At the Guardian, Murray tagged five of the best books to make you feel less alone, including:
Science fiction has taken human loneliness to new, interstellar heights and depths, and Ursula K Le Guin’s The Left Hand of Darkness is one of the greatest examples. It’s set in an icy world where individuals have no fixed biological sex; all are hermaphrodites, barring a few days a month when they enter a sexual state and can reproduce. The apparently unapproachable isolation of the narrator – a visiting male human, who is made alien and freakish by his being permanently male in this world – is slowly broken down by a long journey with one of the planet’s citizens, a disgraced politician in fear of his life. Love and the essential interconnectedness between all life forms trump even the species barrier here, and produce something beautiful and strange.Read about the other entries on the list.

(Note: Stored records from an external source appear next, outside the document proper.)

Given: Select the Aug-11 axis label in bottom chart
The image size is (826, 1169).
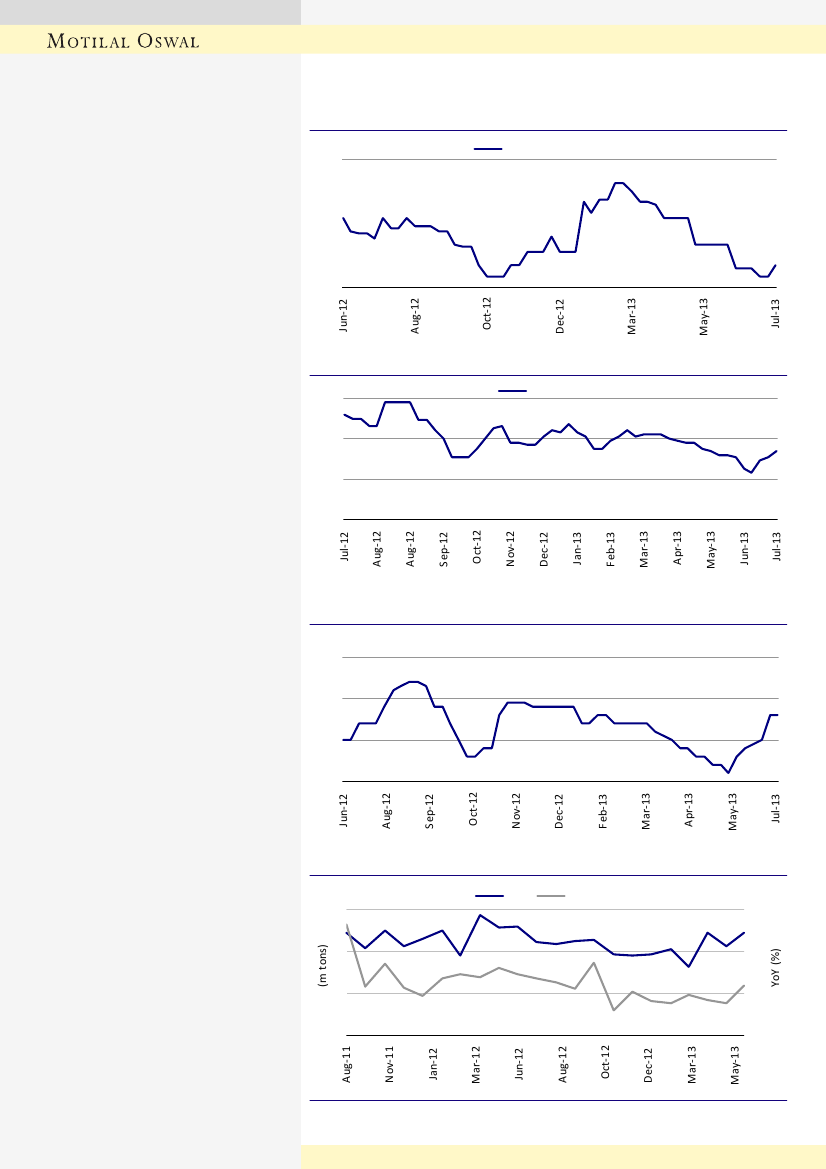Looking at the screenshot, I should pos(348,1064).
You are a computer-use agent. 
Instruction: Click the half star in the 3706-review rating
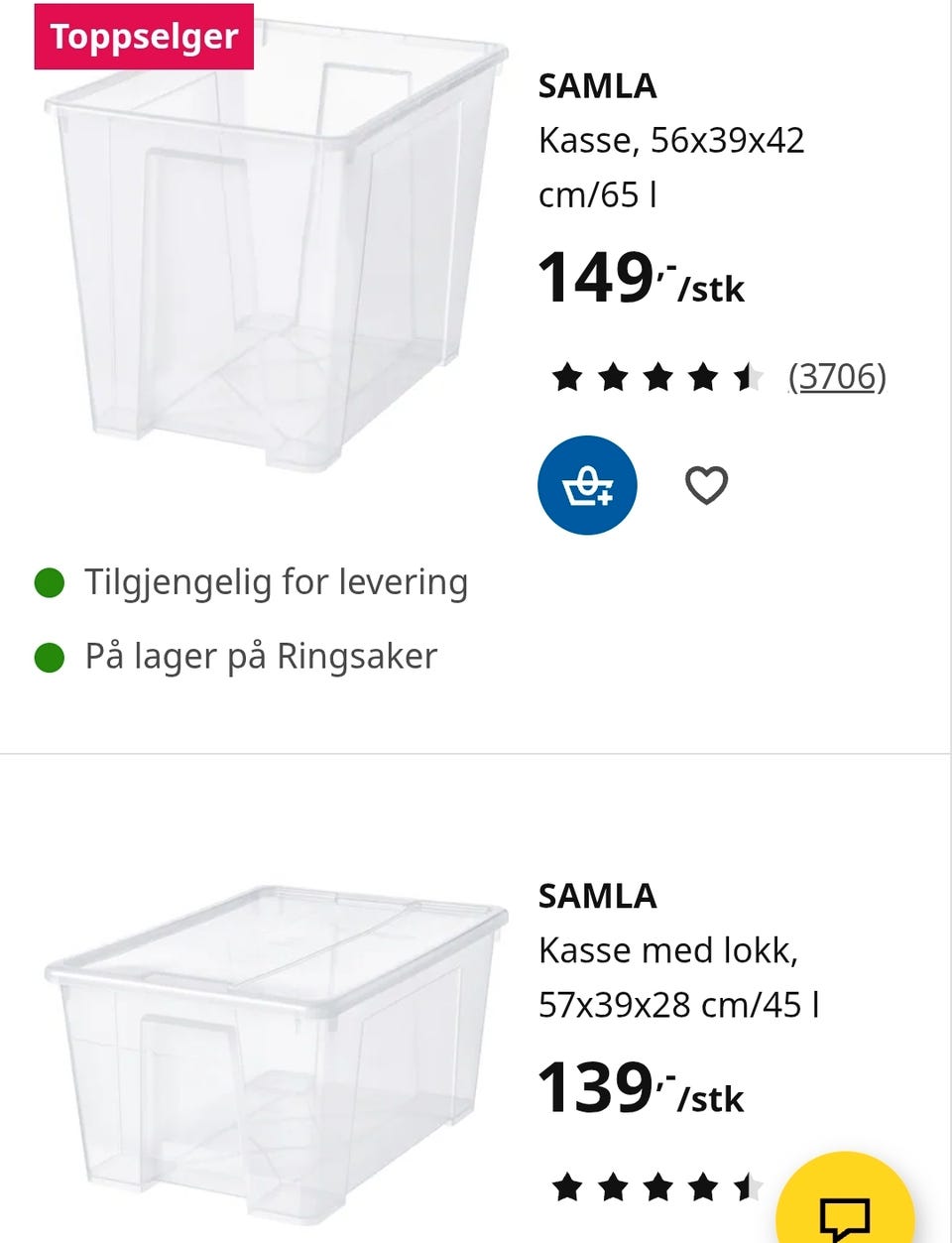point(748,377)
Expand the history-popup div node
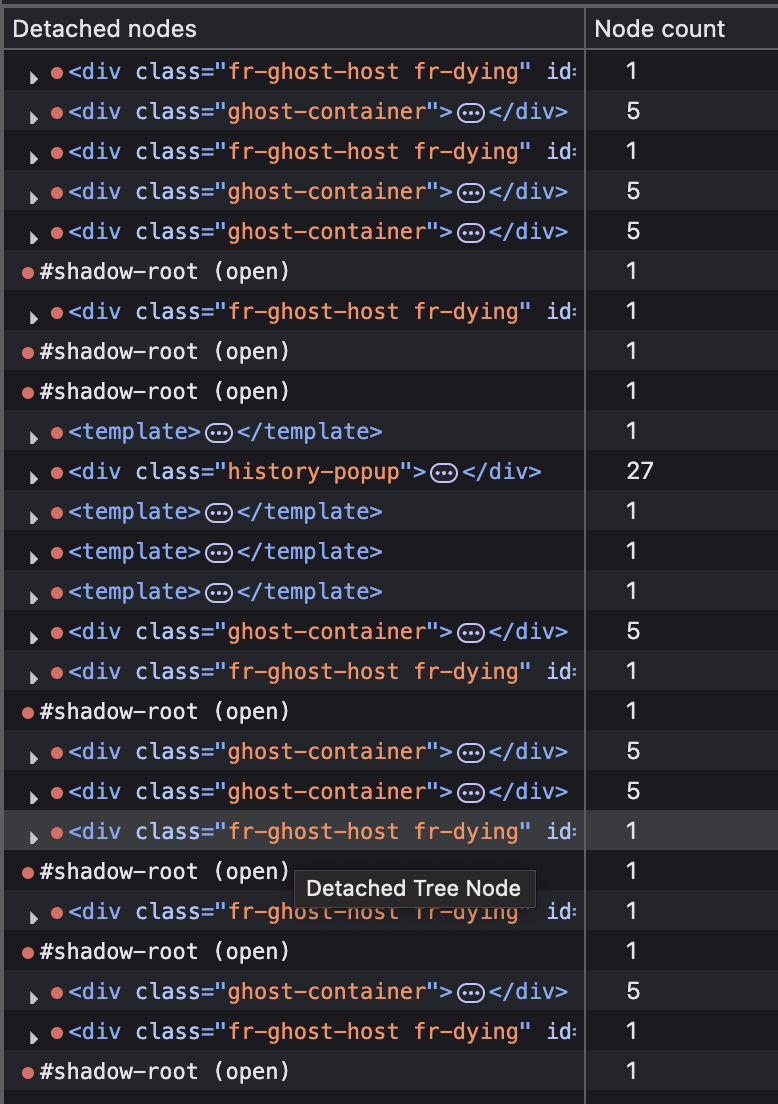The image size is (778, 1104). click(x=34, y=477)
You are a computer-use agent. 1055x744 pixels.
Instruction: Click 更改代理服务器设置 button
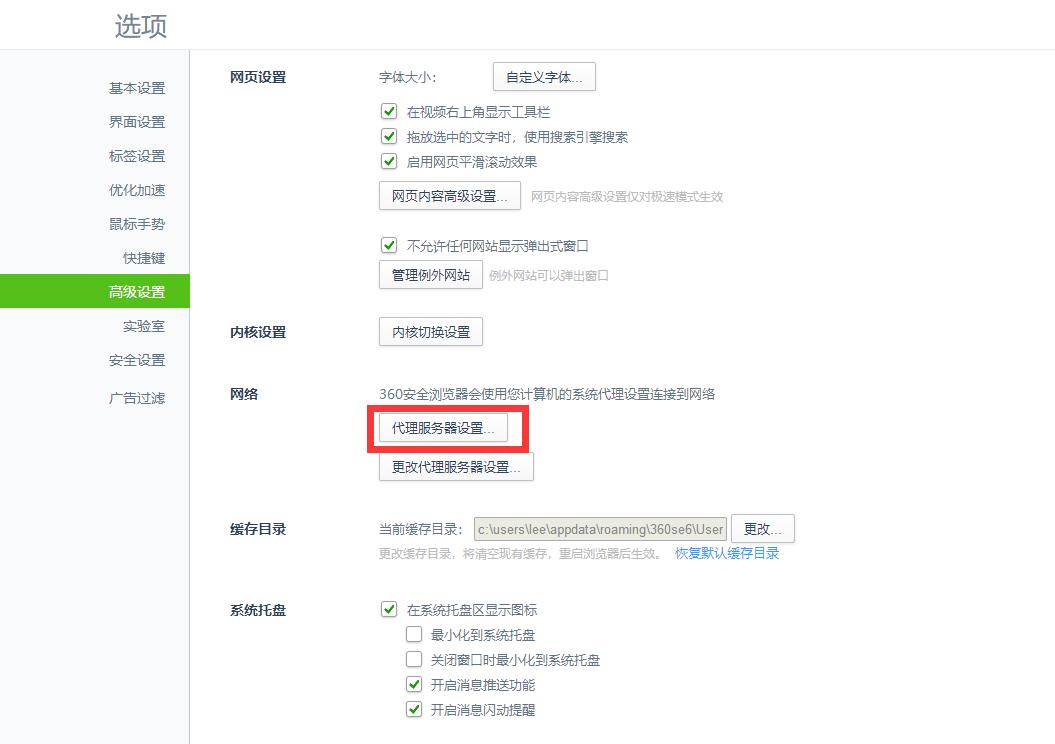click(x=455, y=466)

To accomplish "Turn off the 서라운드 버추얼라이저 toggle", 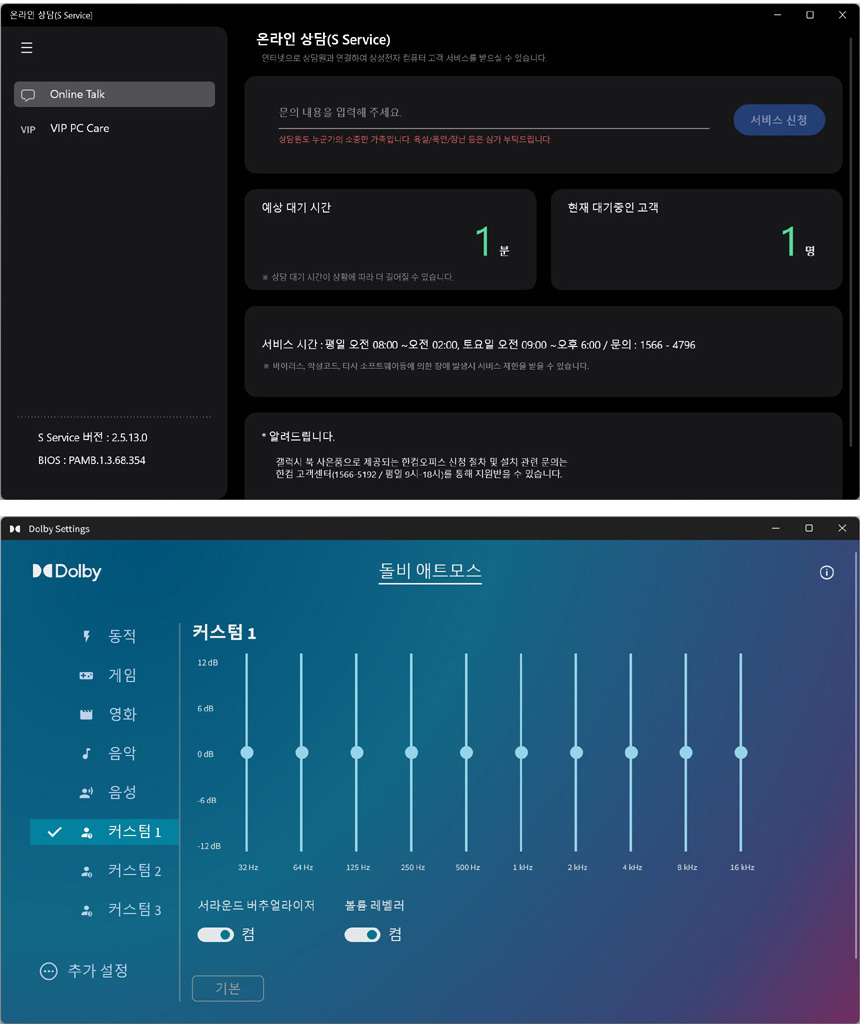I will [x=215, y=935].
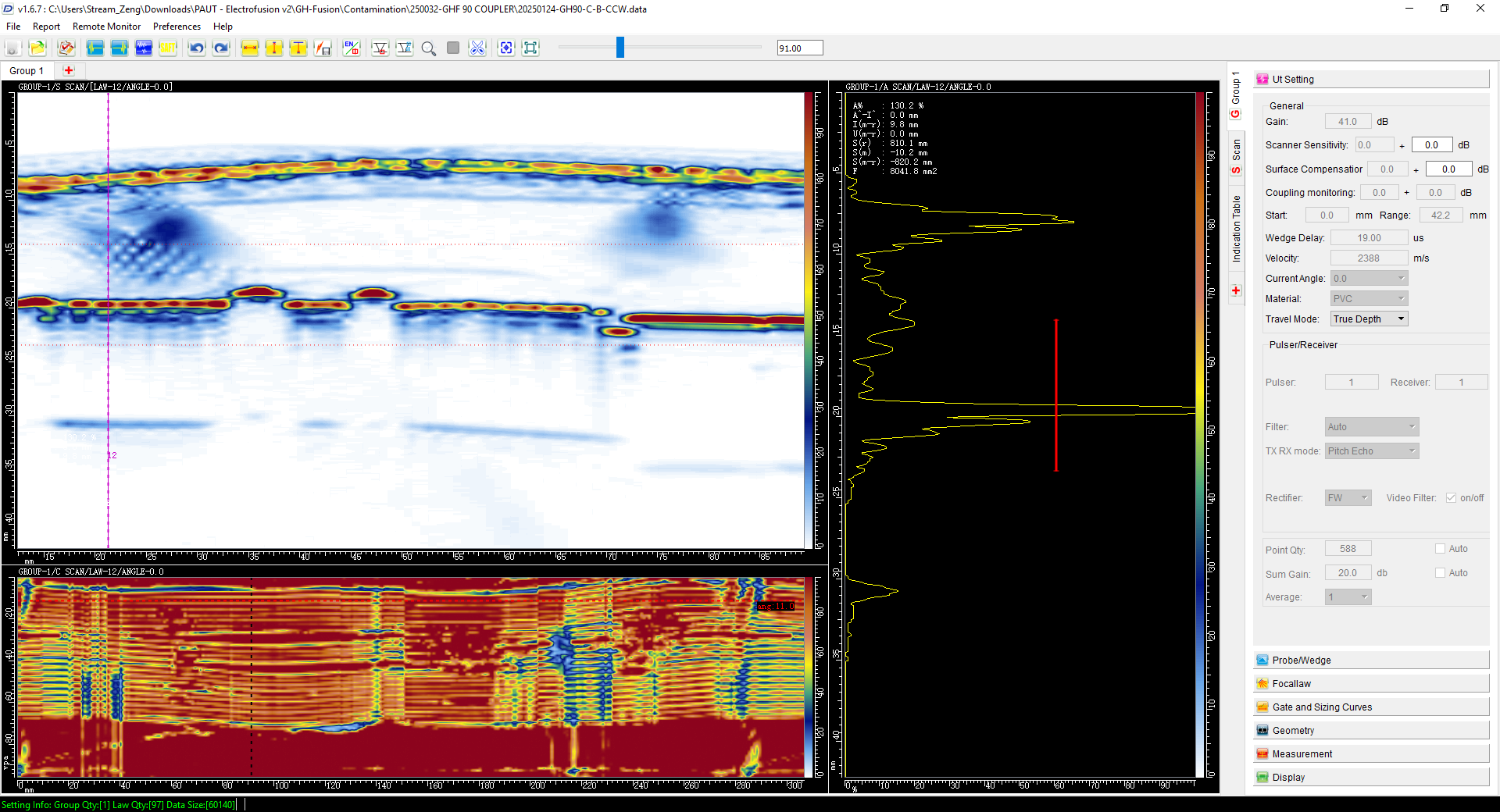Click the redo arrow icon
1500x812 pixels.
[x=221, y=48]
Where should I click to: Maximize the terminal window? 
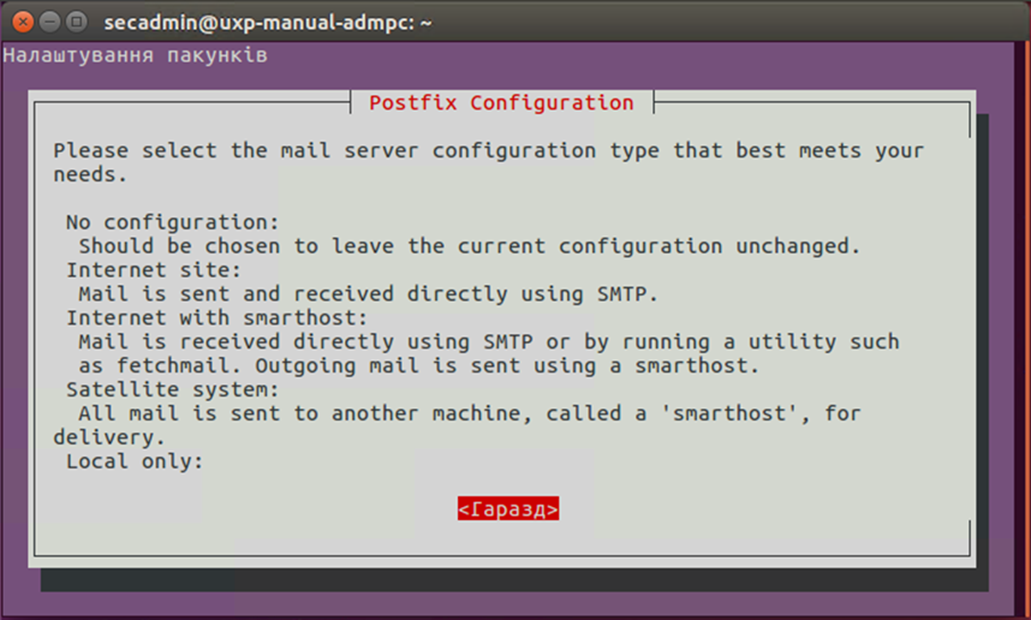77,21
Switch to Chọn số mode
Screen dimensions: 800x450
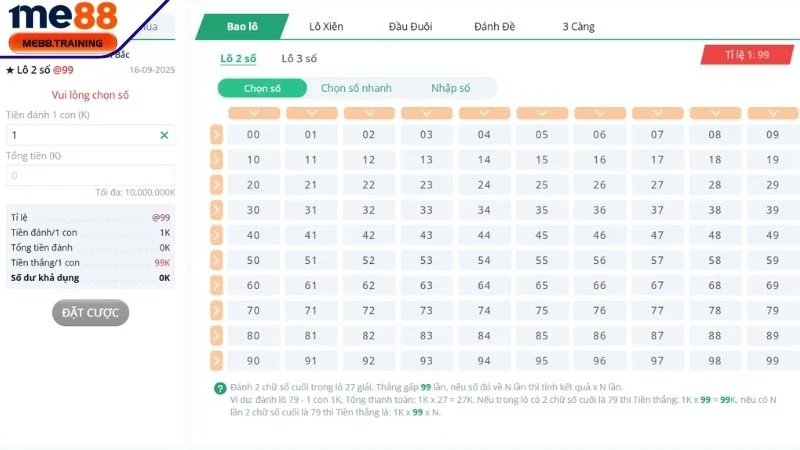(262, 88)
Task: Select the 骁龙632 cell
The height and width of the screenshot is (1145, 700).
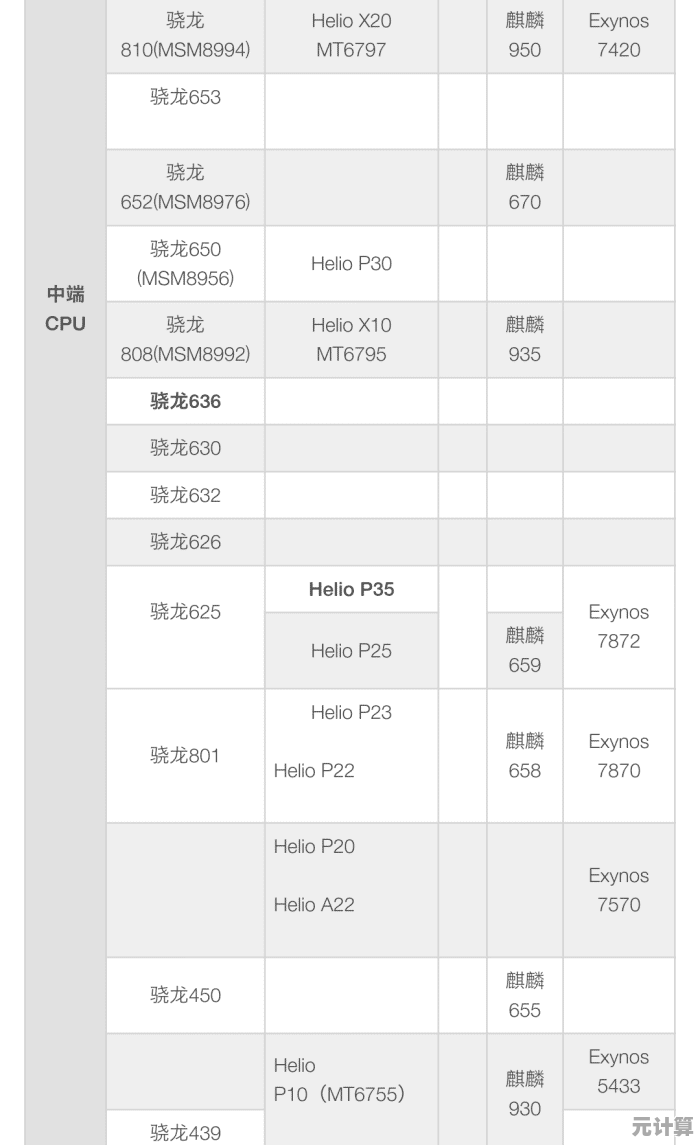Action: (x=185, y=495)
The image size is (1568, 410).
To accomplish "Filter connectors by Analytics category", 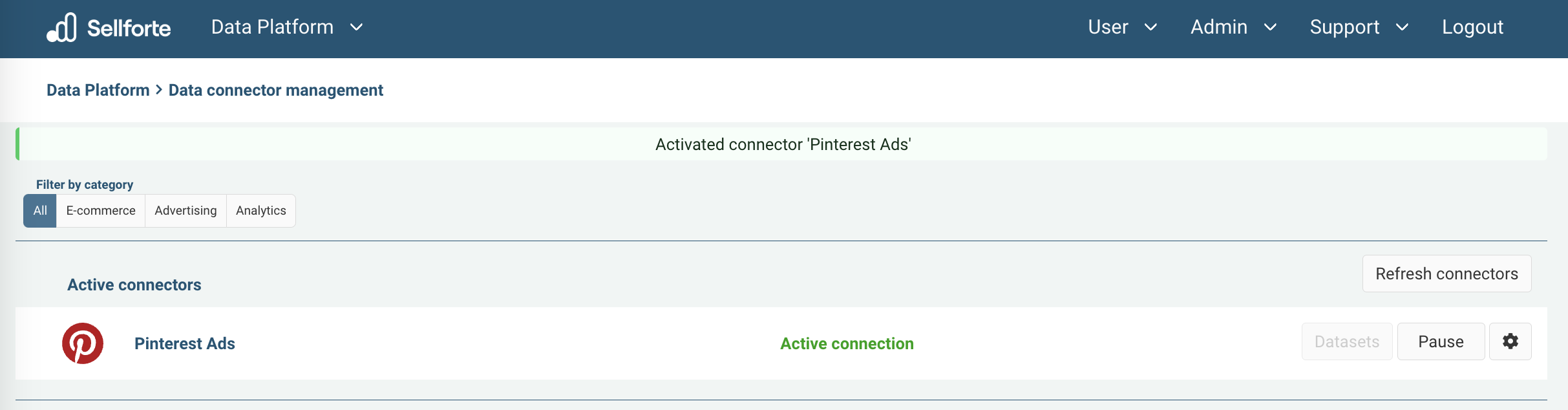I will (260, 211).
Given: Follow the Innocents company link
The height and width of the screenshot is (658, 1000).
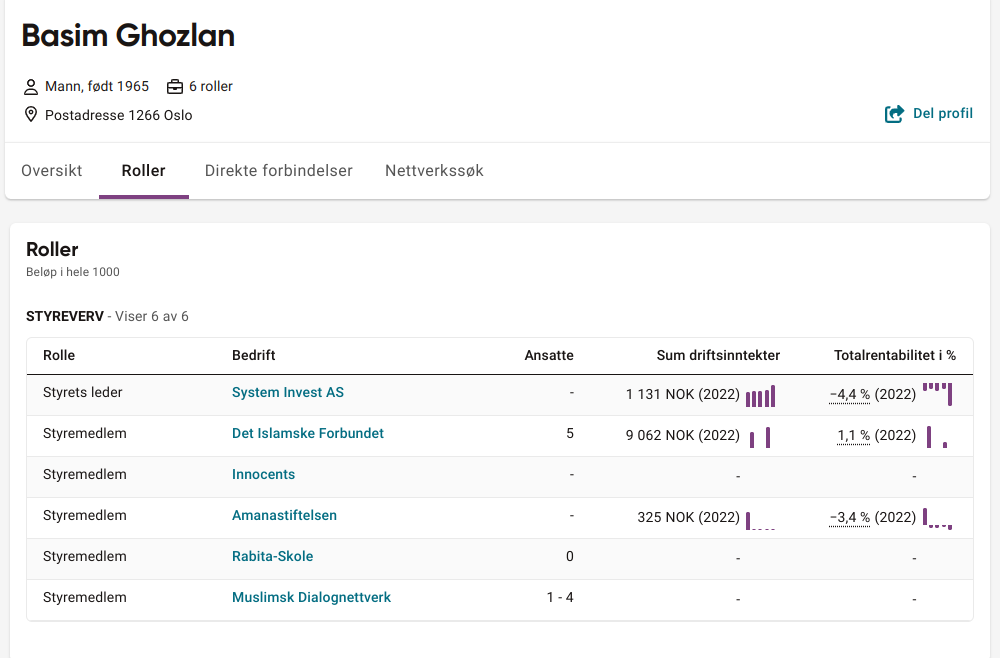Looking at the screenshot, I should pyautogui.click(x=263, y=475).
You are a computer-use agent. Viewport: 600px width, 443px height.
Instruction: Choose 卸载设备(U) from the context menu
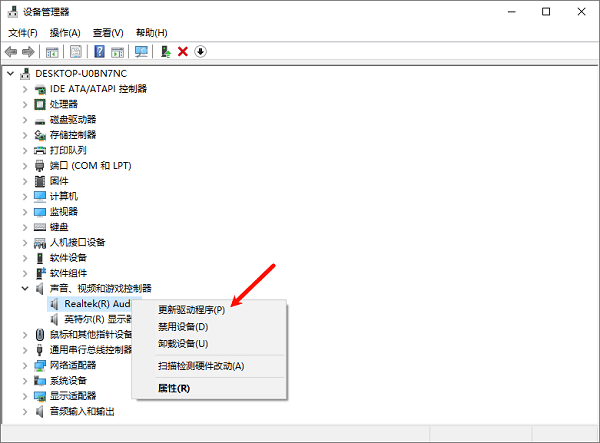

The Left Hand of Darkness is among Kelly Jensen's five inhospitable planets in film and fiction, Ann Leckie's ten best science fiction books, Esther Inglis-Arkell's ten most unfilmable books, Jeff Somers's top five sci-fi novels that explore gender in unexpected and challenging ways, Joel Cunningham's top twelve books with the most irresistible titles, Damien Walter's top five science fiction novels for people who hate sci-fi and Ian Marchant's top 10 books of the night. Charlie Jane Anders included it on her list of ten science fiction novels that will never be movies.